## ACTIVITY
Please output exactly the lines from the one that holds "1280x800 pixels." through the final line of the data, and nothing else; leave out any pictures.

Stored data

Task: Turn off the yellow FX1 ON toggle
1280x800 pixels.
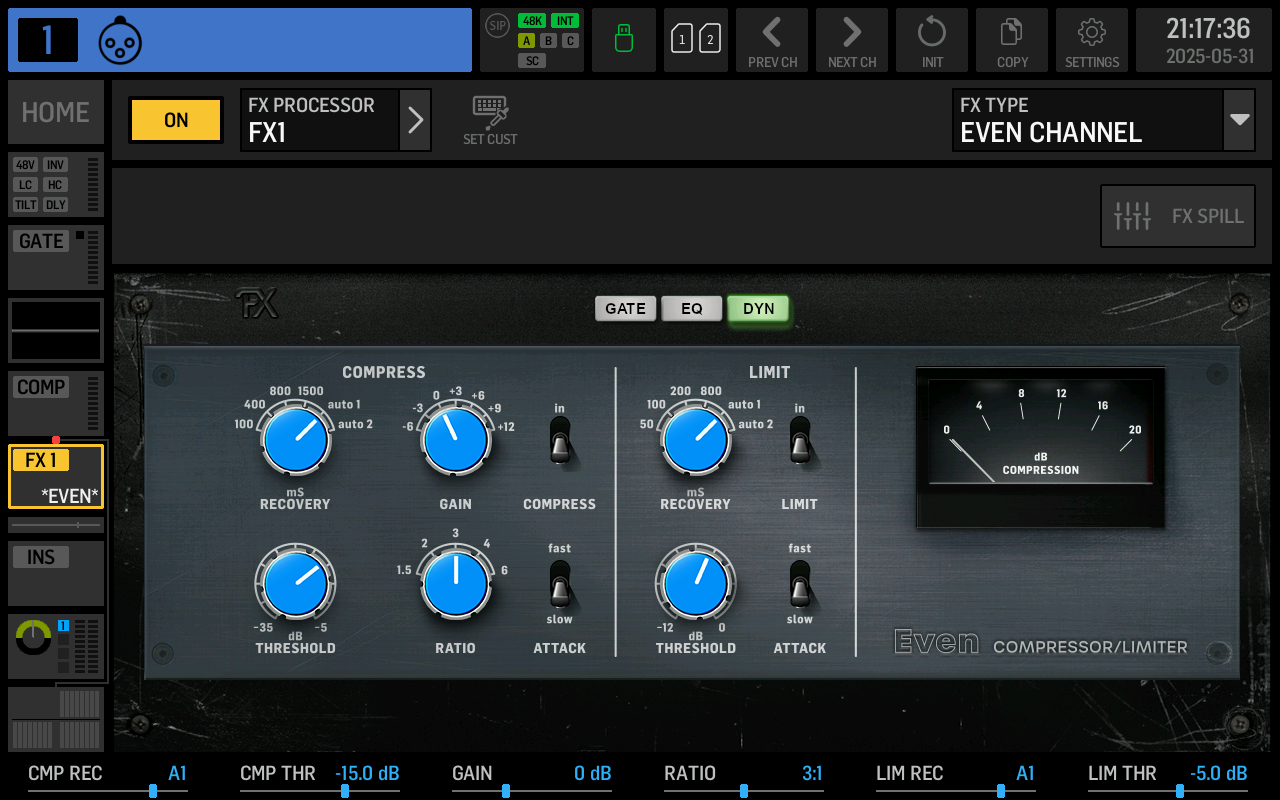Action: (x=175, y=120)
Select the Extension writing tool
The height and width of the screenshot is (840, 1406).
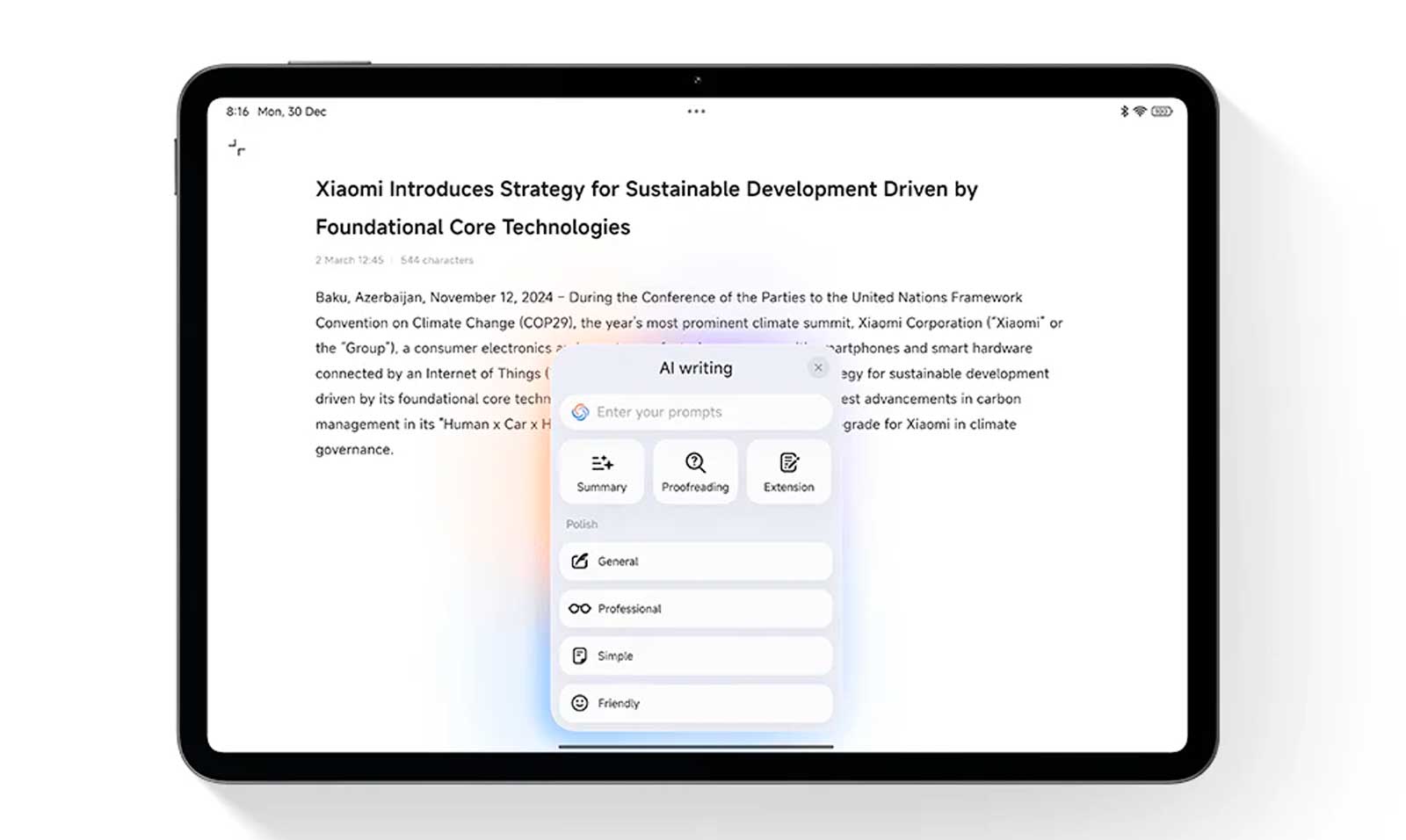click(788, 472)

## ANSWER FOR THE TASK
1280x800 pixels.
Action: (x=175, y=120)
Select the Extension writing tool
The height and width of the screenshot is (840, 1406).
click(788, 472)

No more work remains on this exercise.